Сага о стрелке Шарпе. Книги 1-22 — страница 623 из 914

– Это было безумие. Битва уже кончилась, – Шарп перочинным ножом отрезал полосу от рубашки Спирса, чтобы пустить на перевязку чистую ткань.

Спирс Криво ухмыльнулся:

– Все герои безумны, – он пытался расхохотаться, но смех перешел в кашель. Тогда он откинулся на подушку и очень спокойно сказал: – Я умираю.

Шарп наложил на рану повязку, мягко прижал, но Спирс дернулся: пуля сломала ему ребро. Шарп отвел руку:

– Вы не умрете.

Спирс помотал головой и посмотрел Шарпу в глаза. В его голосе зазвучали былые шаловливые нотки:

– На самом деле, Ричард, рискуя показаться ужасно драматичным, я все-таки скажу это: я был бы не прочь умереть, – слезы, выступившие на его глазах, тут же опровергли эти слова. Он шмыгнул носом и запрокинул голову, глядя в небо. – Это ужасно смущает, я знаю. Мои извинения, – Шарп ничего не ответил. Он смотрел на усыпавшие поле боя костры, на все еще не погасшую траву и странные кочки, которыми казались мертвые тела. С равнины налетел ветер, он донес запах победы: дыма, пороха, крови, горелой плоти. Шарп знавал людей, хотевших умереть, но никто из них не был ни лордом, ни красавчиком. Спирс снова начал извиняться: – Я вас смутил своими словами. Забудьте все, что я сказал.

Шарп присел рядом с ним:

– Я вовсе не смущен. Просто я вам не верю.

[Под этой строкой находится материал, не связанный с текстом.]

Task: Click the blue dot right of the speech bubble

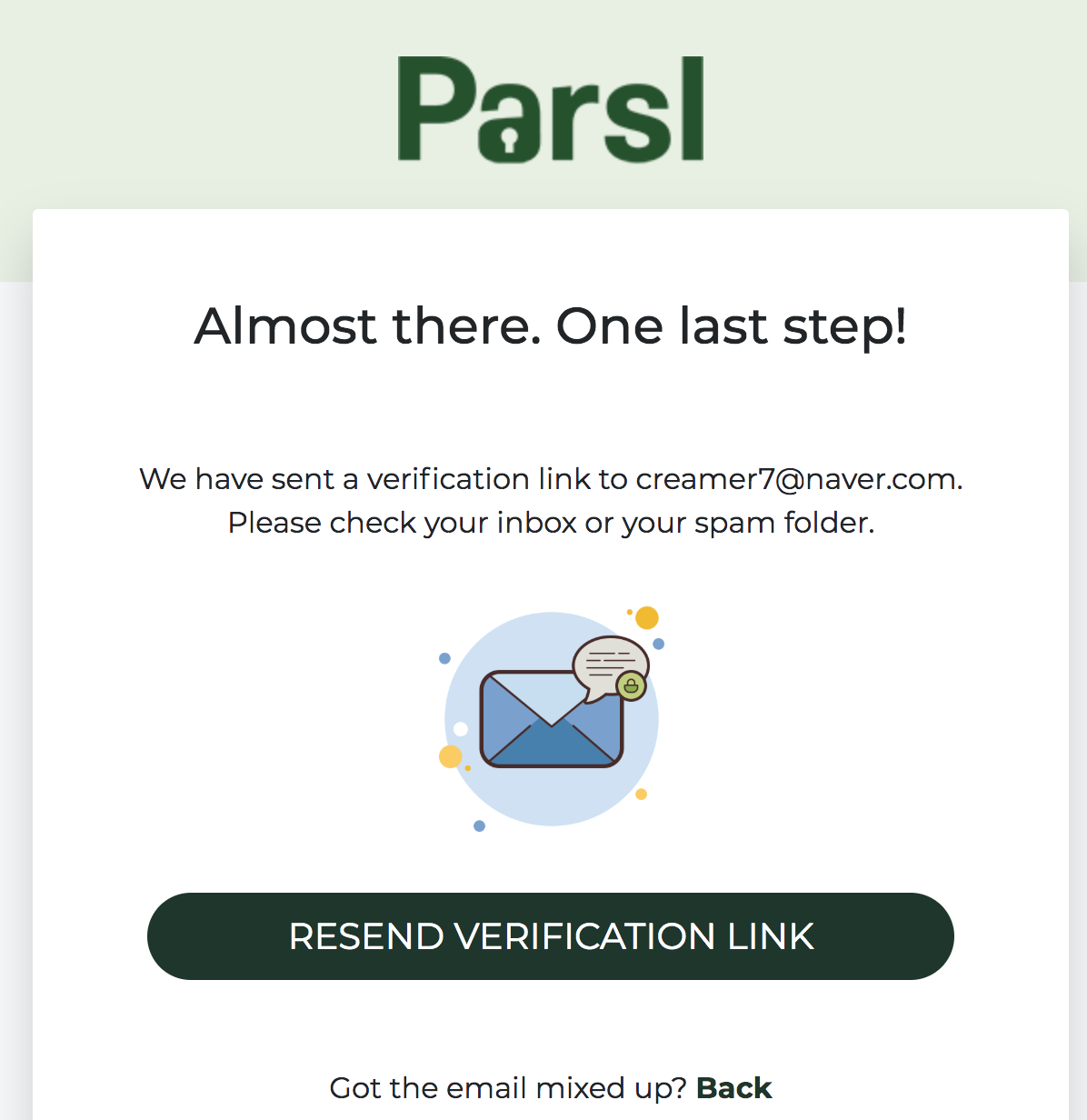Action: pos(659,644)
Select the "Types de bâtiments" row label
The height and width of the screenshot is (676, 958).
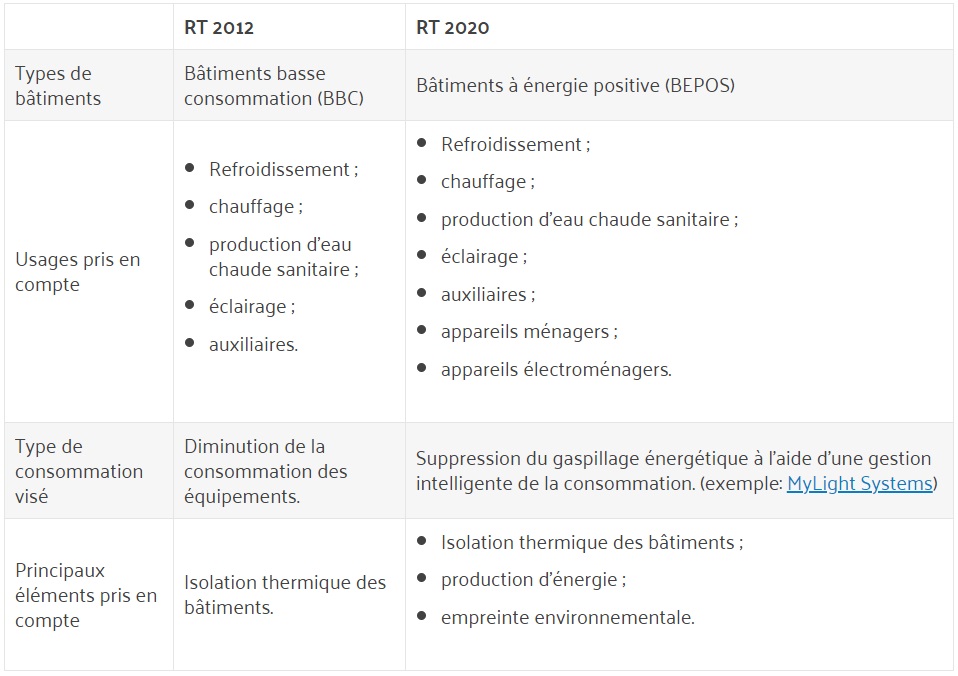54,86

Оба немного помолчали. С поля боя донеслись мушкетные выстрелы: то ли отгоняли мародеров, то ли те сами что-то не поделили между собой. Спирс повернул голову:

– Я никогда не спал с маркизой.

Такой странный поворот разговора несколько обескуражил Шарпа. Он пожал плечами:

– Кому какая разница?

Спирс медленно кивнул:

– Вы должны меня благодарить.

Шарп, все еще не понимая, к чему все это, шутливо поклонился:

– Спасибо.

Спирс снова уставился в небо:

– Я пытался, Ричард. Боже, как я только ни пытался! Это граничило с непристойностью, – голос его был низким и глухим. Казалось, он обращается к звездам.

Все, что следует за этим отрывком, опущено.